The answer is a stretch of the material below, returned exactly: the line containing "The width and height of the screenshot is (700, 437).", the line containing "Task: Open the Weekdays dropdown", and all lines between.

....

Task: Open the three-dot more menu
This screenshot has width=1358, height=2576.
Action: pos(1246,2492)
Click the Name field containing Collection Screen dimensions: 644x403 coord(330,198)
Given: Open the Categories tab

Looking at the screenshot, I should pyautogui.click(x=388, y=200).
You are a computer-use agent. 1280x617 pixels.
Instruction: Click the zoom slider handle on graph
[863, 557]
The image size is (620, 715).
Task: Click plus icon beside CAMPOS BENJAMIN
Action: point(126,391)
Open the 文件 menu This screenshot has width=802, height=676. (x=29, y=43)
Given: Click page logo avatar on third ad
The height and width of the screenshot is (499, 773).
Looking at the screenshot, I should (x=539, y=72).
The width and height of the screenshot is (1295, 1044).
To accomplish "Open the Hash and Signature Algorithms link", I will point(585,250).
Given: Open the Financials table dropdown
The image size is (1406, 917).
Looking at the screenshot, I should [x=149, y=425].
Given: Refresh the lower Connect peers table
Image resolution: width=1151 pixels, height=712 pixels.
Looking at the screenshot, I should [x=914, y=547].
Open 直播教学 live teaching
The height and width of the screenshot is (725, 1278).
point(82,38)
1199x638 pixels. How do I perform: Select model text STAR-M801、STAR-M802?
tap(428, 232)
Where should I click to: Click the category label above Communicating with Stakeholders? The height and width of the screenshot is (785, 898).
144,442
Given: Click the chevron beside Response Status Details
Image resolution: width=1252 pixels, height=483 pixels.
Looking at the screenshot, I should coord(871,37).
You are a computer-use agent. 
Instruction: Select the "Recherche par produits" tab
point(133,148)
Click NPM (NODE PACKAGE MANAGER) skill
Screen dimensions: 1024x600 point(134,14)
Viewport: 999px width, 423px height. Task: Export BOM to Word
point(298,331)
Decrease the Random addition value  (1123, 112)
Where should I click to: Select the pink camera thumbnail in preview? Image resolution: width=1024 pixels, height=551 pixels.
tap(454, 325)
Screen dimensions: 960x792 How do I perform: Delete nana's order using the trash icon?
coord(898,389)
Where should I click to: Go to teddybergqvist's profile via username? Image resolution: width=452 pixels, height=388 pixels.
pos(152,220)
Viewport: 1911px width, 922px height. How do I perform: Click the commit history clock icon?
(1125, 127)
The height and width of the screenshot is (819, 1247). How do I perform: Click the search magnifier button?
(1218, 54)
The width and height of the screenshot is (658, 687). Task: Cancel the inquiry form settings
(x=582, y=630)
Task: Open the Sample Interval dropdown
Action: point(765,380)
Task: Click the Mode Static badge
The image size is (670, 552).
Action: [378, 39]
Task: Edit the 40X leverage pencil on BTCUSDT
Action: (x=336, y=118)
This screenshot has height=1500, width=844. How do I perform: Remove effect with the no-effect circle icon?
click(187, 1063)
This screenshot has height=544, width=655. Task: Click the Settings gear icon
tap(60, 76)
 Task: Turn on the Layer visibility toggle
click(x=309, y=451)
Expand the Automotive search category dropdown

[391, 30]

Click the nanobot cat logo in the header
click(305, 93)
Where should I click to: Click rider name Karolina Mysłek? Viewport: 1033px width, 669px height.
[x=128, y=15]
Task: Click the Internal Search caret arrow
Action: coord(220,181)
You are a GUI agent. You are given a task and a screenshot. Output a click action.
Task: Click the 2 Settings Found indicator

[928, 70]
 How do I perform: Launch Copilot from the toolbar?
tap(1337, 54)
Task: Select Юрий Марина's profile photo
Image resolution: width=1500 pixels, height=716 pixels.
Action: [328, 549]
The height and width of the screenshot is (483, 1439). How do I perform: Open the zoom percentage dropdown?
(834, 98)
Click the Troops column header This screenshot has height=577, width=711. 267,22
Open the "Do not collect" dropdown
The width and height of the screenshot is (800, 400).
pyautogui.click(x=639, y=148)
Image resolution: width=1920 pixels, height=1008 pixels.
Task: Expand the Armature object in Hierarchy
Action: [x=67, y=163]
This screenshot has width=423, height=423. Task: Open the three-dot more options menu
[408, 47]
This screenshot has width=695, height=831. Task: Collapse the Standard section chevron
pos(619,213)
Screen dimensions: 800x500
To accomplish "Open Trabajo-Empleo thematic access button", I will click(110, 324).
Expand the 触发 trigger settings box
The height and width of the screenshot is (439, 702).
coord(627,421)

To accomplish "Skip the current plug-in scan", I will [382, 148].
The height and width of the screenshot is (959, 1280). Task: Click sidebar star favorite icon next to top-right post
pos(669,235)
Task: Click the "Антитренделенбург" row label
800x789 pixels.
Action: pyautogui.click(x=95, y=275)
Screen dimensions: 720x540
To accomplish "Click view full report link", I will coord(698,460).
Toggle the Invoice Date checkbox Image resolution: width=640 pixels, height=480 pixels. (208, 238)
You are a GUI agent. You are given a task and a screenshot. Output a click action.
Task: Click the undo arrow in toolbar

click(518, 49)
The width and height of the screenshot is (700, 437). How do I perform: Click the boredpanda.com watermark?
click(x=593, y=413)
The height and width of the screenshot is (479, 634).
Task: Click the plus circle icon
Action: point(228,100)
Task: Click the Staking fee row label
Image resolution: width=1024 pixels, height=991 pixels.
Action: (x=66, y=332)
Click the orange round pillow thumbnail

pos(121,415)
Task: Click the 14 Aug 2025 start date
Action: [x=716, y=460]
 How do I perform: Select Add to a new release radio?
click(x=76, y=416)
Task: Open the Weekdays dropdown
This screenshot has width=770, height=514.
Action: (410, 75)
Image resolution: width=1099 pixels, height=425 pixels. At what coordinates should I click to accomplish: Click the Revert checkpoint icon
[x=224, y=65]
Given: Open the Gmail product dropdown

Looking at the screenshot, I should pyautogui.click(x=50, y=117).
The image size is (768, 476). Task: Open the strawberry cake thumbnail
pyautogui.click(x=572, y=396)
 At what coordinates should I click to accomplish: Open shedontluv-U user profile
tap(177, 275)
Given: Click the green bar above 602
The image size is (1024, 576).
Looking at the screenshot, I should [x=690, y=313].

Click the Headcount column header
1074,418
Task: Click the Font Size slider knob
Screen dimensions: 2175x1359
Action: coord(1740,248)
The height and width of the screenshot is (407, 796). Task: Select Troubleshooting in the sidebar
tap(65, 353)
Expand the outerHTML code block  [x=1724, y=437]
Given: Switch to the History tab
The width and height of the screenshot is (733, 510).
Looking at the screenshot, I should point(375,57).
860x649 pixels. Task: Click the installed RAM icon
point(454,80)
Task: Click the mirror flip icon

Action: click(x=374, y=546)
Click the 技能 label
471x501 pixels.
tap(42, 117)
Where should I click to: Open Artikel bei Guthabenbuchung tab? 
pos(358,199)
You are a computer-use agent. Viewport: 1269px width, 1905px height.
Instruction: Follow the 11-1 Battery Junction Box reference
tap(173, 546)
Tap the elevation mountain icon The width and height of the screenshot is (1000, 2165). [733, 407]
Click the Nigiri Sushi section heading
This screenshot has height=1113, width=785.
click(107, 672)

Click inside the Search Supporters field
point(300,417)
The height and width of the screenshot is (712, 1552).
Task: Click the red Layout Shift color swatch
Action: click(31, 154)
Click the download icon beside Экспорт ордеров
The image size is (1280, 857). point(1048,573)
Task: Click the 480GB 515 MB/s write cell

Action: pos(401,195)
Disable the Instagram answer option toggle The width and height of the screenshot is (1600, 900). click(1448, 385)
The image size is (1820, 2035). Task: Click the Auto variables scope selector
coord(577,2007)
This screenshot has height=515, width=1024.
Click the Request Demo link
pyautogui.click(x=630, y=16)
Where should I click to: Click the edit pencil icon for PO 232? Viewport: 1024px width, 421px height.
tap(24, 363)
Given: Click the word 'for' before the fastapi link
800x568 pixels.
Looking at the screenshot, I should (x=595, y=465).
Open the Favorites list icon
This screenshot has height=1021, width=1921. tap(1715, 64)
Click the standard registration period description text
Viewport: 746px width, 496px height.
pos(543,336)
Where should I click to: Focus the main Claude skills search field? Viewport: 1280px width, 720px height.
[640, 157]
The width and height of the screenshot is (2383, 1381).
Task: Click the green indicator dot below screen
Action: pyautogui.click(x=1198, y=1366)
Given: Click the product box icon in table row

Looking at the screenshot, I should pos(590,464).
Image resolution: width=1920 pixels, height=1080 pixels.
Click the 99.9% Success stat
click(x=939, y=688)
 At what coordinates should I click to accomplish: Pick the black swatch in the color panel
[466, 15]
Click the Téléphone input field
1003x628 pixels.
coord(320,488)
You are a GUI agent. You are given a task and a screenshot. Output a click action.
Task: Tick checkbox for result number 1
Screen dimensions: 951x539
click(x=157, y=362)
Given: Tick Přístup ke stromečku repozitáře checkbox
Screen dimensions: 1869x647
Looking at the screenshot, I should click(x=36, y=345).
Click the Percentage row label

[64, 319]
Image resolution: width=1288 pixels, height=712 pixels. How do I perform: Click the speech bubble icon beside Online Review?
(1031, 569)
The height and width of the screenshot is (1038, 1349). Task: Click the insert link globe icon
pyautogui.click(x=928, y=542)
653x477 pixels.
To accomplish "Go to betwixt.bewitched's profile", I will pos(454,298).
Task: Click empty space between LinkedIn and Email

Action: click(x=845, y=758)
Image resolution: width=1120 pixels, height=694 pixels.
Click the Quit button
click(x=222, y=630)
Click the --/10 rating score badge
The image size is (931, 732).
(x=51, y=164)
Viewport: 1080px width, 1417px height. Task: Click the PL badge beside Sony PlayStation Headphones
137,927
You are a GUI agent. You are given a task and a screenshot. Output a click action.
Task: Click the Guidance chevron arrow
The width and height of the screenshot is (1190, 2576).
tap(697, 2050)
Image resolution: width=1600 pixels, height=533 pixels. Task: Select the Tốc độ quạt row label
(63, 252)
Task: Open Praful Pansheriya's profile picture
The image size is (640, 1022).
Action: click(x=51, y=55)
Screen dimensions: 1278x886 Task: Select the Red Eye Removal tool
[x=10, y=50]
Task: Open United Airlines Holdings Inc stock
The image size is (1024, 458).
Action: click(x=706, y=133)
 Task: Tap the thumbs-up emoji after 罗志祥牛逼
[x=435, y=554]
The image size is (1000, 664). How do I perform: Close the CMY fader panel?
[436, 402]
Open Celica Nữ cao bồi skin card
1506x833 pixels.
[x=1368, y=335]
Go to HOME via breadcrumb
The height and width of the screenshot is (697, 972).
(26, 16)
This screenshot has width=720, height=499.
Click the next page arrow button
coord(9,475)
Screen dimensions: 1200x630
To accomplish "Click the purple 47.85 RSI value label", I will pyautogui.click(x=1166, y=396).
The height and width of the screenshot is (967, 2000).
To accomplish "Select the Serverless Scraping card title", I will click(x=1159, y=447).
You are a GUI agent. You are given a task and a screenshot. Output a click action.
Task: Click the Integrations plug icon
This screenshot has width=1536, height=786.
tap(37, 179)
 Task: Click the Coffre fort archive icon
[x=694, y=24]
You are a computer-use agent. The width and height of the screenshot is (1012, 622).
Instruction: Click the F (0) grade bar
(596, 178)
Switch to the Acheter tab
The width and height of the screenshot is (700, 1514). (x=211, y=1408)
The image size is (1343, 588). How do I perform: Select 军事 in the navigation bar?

....

(Result):
The width and height of the screenshot is (700, 437). How do I perform: Click the boredpanda.com watermark?
click(x=593, y=413)
The height and width of the screenshot is (479, 634).
Task: Click the plus circle icon
Action: point(228,100)
Task: Click the Staking fee row label
Image resolution: width=1024 pixels, height=991 pixels.
Action: (x=66, y=332)
Click the orange round pillow thumbnail

pos(121,415)
Task: Click the 14 Aug 2025 start date
Action: [x=716, y=460]
 How do I perform: Select Add to a new release radio?
click(x=76, y=416)
Task: Open the Weekdays dropdown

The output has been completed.